Some professional investors said again that this doesn’t look like the beginning of a long-term down market and that stocks could rebound if the war doesn’t last that long, though they acknowledge it could take a while for that to become clear, and the swings for markets show how uncertain things are.
Tuesday’s sell-off started in Asia, where the Kospi stock index in South Korea, a big energy importer, plunged 7.2 per cent as markets reopened after a holiday on Monday. That was its worst day since two summers ago, and it had been setting records recently.
Tokyo’s Nikkei 225 dropped 3.1 per cent, even as analysts said Japan has a sizable stockpile lasting more than 200 days. In Europe, where prices for natural gas have soared because of the war, France’s CAC 40 lost 3.5 per cent.

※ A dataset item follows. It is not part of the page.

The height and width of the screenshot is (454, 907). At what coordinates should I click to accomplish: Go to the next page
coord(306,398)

In the meantime, the jump for oil prices will worsen inflation, which still remains high, and put more pressure on households and businesses by raising bills for petrol and to ship products.

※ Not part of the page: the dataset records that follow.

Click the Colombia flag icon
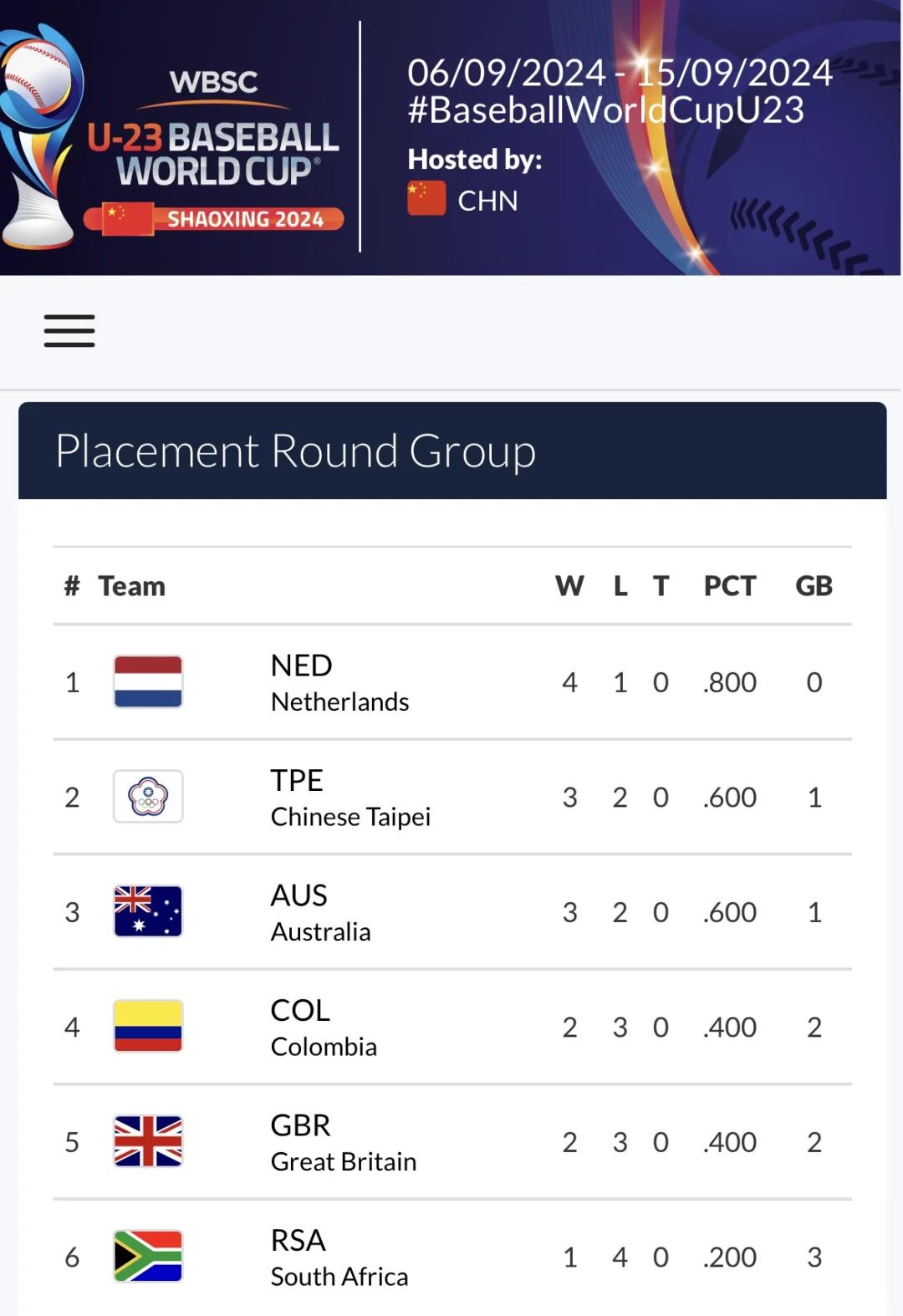Image resolution: width=903 pixels, height=1316 pixels. click(148, 1026)
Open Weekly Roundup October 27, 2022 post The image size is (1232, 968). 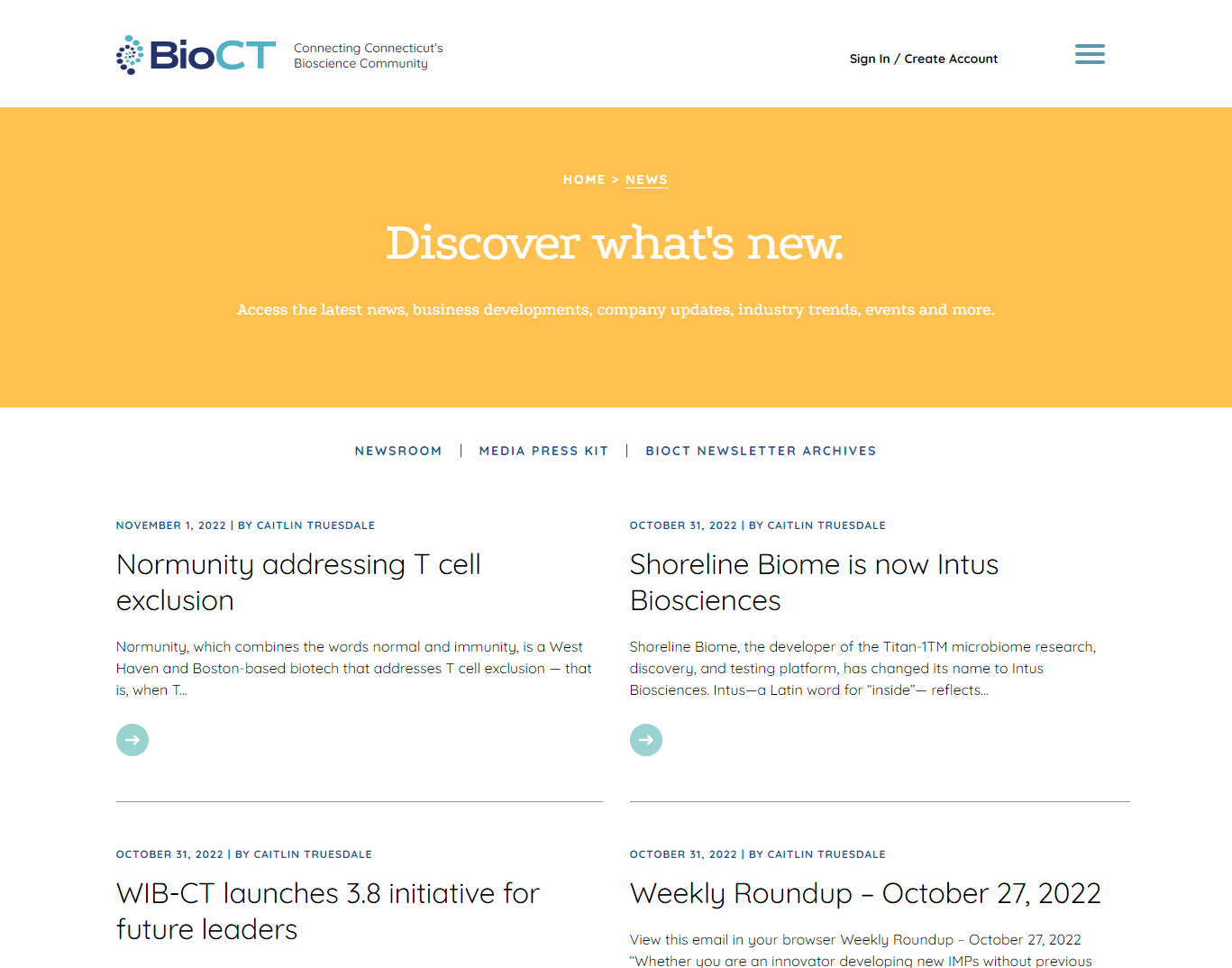click(x=865, y=893)
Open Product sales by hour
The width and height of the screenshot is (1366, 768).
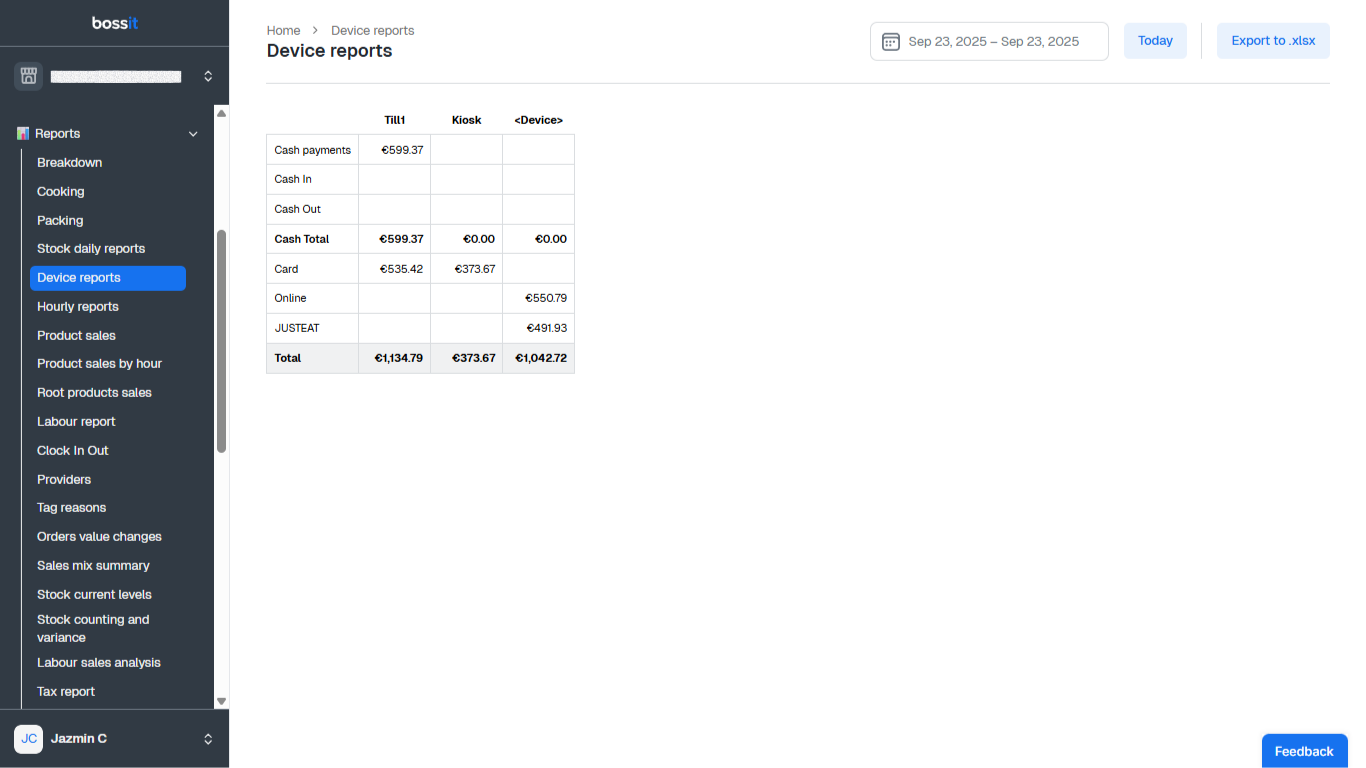tap(99, 364)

That has the damage in stock markets so far centred on companies and countries that use a lot of oil, natural gas and petroleum-based fuels.
On Wall Street, nearly three out of every four stocks within the S&P 500 dropped. Unlike a day before, influential Big Tech stocks weren’t able to prop up indexes, and Nvidia fell 1.3 per cent.
Among the winners on Wall Street was Target, which rose 6.7 per cent after the retailer reported a better profit for the latest quarter than analysts expected.
In the bond market, Treasury yields leaped in the morning with worries about inflation. The yield on the 10-year Treasury briefly rose above 4.10 per cent before pulling back just below 4.06 per cent. It just 3.97 per cent on Friday, the last trading day before the war began.
Higher yields can make it more expensive for US households and businesses to borrow money, affecting everything from mortgages to bond issuances. They also weigh down prices for stocks and all kinds of other investments.
When Treasurys are paying more in interest, they can also undercut the price of gold, which pays its investors nothing. Gold fell 3.5 per cent on Tuesday to settle at $US5123.70 per ounce, halting a strong run that had taken it above $US5300 as investors looked for safer places to park their money.
High inflation could also tie the Federal Reserve’s hands and keep it from cutting interest rates. The Fed lowered rates several times last year and indicated more cuts were to come in 2026. That would help boost the US economy and job market, but lower rates can also worsen inflation.
Traders are now pushing back their forecasts further into the summer for when the Fed could resume cutting rates, according to data from CME Group. That’s even though Trump has been calling for Fed officials in angry and personal terms to cut rates now.